A FADU – Federação Académica de Desporto Universitário apresentou o “Estudo de Diagnóstico do Desporto Universitário nas Instituições de Ensino Superior em Portugal”, documento que revelou “carência estrutural severa, dependência crítica de parcerias externas, défice de financiamento e desalinhamento com as melhores políticas europeias de promoção do Desporto e de saúde mental da população estudantil”, tendo sido revelado que “61% das Instituições de Ensino Superior não dispõem de instalações desportivas e 89% das instituições estão dependentes de parcerias externas para a prática desportiva”.
No mesmo estudo é dito que 87 por cento das faculdades consideram que o desporto tem uma relevância significativa para a experiência académica e saúde mental dos estudantes.
“Paradoxalmente, os responsáveis institucionais reconhecem de forma muito significativa (87%) a relevância do desporto para a experiência académica e para a saúde mental dos estudantes.
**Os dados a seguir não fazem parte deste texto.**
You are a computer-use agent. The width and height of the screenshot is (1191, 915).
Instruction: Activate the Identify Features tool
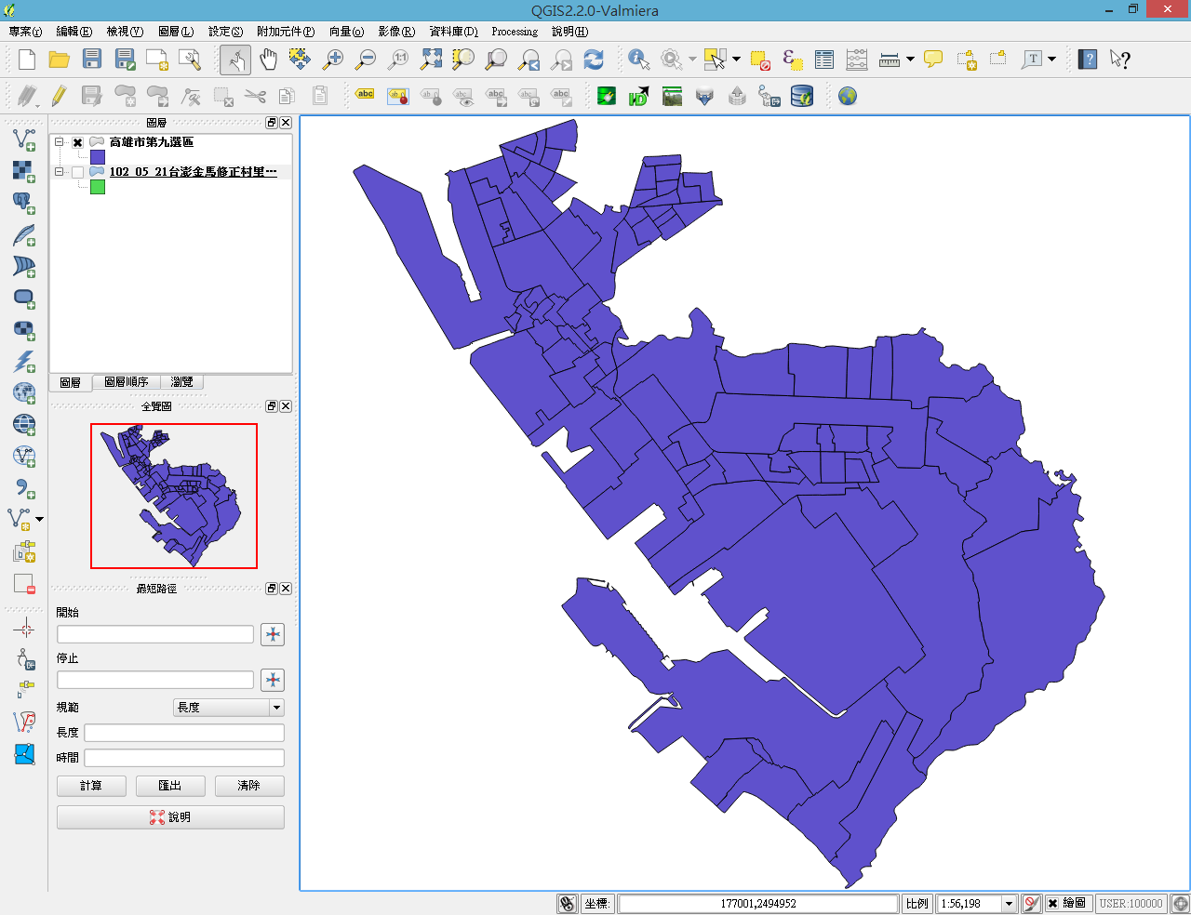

O estudo evidencia um elevado consenso quanto ao papel da atividade física na integração social e na redução do stress académico, sublinhando, contudo, um claro desfasamento entre o reconhecimento estratégico desta importância e a prioridade efetivamente refletida nos orçamentos e planos institucionais. Este paradoxo torna-se ainda mais evidente quando comparado com outros contextos europeus. Enquanto em Portugal 61% das instituições não dispõem de instalações desportivas próprias, em países como Espanha mais de 90% das universidades públicas possuem complexos desportivos próprios, frequentemente geridos pelos respetivos serviços de desporto universitário”, destaca a FADU
As diferenças de financiamento comparando com outros países
Também ao nível do financiamento existem diferenças relevantes: em vários países europeus, como França ou Alemanha, o desporto universitário está integrado nos serviços de ação social e beneficia de dotações públicas diretas, refletindo uma visão estratégica que encara o desporto como instrumento de promoção da saúde e do bem-estar estudantil.
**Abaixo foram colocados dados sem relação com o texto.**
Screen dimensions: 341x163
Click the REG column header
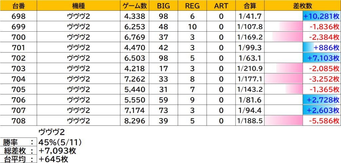tap(192, 5)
“Portugal reconhece quase de forma unânime o contributo do desporto para a saúde mental dos estudantes — com uma valorização próxima do nível máximo — mas continua a ser um dos países europeus com menor investimento em infraestruturas próprias no ensino superior. Este é um paradoxo que precisa de ser enfrentado com políticas públicas mais consistentes”, acrescentou Diogo Braz.
As medidas
Diogo Braz elencou a necessidade de reforçar as políticas públicas de apoio ao desporto universitário:
“Para a FADU, este diagnóstico constitui uma ferramenta essencial de conhecimento e de advocacy institucional, permitindo sustentar a necessidade de políticas públicas mais robustas para o setor. A federação defende a criação de linhas de financiamento específicas para infraestruturas desportivas no ensino superior, bem como a integração formal do desporto nos modelos de financiamento base das instituições, garantindo o acesso universal à prática desportiva enquanto instrumento de saúde, sucesso académico e desenvolvimento integral dos estudantes”, termina Diogo Braz, presidente da FADU.